_REQUIRED TASK_:
Rewrite the rows below, replacing every "Instruction" with "Goal" and leaving everything else unchanged.
______
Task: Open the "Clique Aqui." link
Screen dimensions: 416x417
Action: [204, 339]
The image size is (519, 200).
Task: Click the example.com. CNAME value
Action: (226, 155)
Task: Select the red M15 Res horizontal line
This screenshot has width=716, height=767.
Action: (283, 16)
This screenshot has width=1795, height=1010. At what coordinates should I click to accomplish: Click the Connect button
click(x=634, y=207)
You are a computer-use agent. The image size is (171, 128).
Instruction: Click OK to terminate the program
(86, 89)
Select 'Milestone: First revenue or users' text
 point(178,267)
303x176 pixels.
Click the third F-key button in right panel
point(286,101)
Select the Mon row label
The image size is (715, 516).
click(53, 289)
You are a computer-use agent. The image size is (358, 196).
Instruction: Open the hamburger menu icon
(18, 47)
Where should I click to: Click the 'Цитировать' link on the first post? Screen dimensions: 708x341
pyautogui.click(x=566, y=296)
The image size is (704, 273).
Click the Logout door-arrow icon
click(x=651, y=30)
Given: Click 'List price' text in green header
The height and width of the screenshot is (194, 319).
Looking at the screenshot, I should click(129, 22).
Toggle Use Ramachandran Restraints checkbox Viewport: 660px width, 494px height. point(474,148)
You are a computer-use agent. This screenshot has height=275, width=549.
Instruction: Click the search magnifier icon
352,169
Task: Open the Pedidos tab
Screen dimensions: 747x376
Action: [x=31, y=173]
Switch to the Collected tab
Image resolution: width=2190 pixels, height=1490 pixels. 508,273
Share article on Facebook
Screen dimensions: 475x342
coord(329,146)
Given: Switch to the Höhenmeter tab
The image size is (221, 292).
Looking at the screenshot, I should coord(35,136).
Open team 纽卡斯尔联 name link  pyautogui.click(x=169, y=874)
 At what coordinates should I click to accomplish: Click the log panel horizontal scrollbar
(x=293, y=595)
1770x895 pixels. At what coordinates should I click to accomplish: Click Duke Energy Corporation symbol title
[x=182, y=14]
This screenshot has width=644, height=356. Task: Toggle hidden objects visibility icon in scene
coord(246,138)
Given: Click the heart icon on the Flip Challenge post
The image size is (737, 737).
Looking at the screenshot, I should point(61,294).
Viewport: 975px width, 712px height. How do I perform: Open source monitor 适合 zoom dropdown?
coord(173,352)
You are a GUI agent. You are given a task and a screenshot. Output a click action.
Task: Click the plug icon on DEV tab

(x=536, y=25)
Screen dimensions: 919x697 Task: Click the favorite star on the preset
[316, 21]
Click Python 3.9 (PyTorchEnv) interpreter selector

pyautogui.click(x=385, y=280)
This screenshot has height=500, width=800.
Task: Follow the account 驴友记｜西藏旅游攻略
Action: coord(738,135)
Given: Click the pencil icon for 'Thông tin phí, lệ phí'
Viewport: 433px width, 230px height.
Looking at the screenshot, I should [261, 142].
______
_WRITTEN REPLY_:
Task: Open the "Clique Aqui." link
Screen dimensions: 416x417
Action: [204, 339]
The image size is (519, 200).
Task: Click the example.com. CNAME value
Action: (226, 155)
Task: Select the red M15 Res horizontal line
This screenshot has width=716, height=767.
Action: (283, 16)
This screenshot has width=1795, height=1010. At what coordinates should I click to accomplish: Click the Connect button
click(x=634, y=207)
You are a computer-use agent. The image size is (171, 128).
Goal: Click OK to terminate the program
(86, 89)
Select 'Milestone: First revenue or users' text
 point(178,267)
303x176 pixels.
Click the third F-key button in right panel
point(286,101)
Select the Mon row label
The image size is (715, 516).
click(53, 289)
You are a computer-use agent. The image size is (358, 196).
Goal: Open the hamburger menu icon
(18, 47)
Where should I click to: Click the 'Цитировать' link on the first post? Screen dimensions: 708x341
pyautogui.click(x=566, y=296)
The image size is (704, 273).
Click the Logout door-arrow icon
click(x=651, y=30)
Given: Click 'List price' text in green header
The height and width of the screenshot is (194, 319).
Looking at the screenshot, I should click(129, 22).
Toggle Use Ramachandran Restraints checkbox Viewport: 660px width, 494px height. point(474,148)
You are a computer-use agent. This screenshot has height=275, width=549.
Goal: Click the search magnifier icon
352,169
Task: Open the Pedidos tab
Screen dimensions: 747x376
Action: [x=31, y=173]
Switch to the Collected tab
Image resolution: width=2190 pixels, height=1490 pixels. 508,273
Share article on Facebook
Screen dimensions: 475x342
coord(329,146)
Given: Switch to the Höhenmeter tab
The image size is (221, 292).
Looking at the screenshot, I should coord(35,136).
Open team 纽卡斯尔联 name link  pyautogui.click(x=169, y=874)
 At what coordinates should I click to accomplish: Click the log panel horizontal scrollbar
(x=293, y=595)
1770x895 pixels. At what coordinates should I click to accomplish: Click Duke Energy Corporation symbol title
[x=182, y=14]
This screenshot has width=644, height=356. Task: Toggle hidden objects visibility icon in scene
coord(246,138)
Given: Click the heart icon on the Flip Challenge post
The image size is (737, 737).
Looking at the screenshot, I should point(61,294).
Viewport: 975px width, 712px height. How do I perform: Open source monitor 适合 zoom dropdown?
coord(173,352)
You are a GUI agent. You are given a task and a screenshot. Output a click action.
Task: Click the plug icon on DEV tab

(x=536, y=25)
Screen dimensions: 919x697 Task: Click the favorite star on the preset
[316, 21]
Click Python 3.9 (PyTorchEnv) interpreter selector

pyautogui.click(x=385, y=280)
This screenshot has height=500, width=800.
Task: Follow the account 驴友记｜西藏旅游攻略
Action: coord(738,135)
Given: Click the pencil icon for 'Thông tin phí, lệ phí'
Viewport: 433px width, 230px height.
Looking at the screenshot, I should [261, 142].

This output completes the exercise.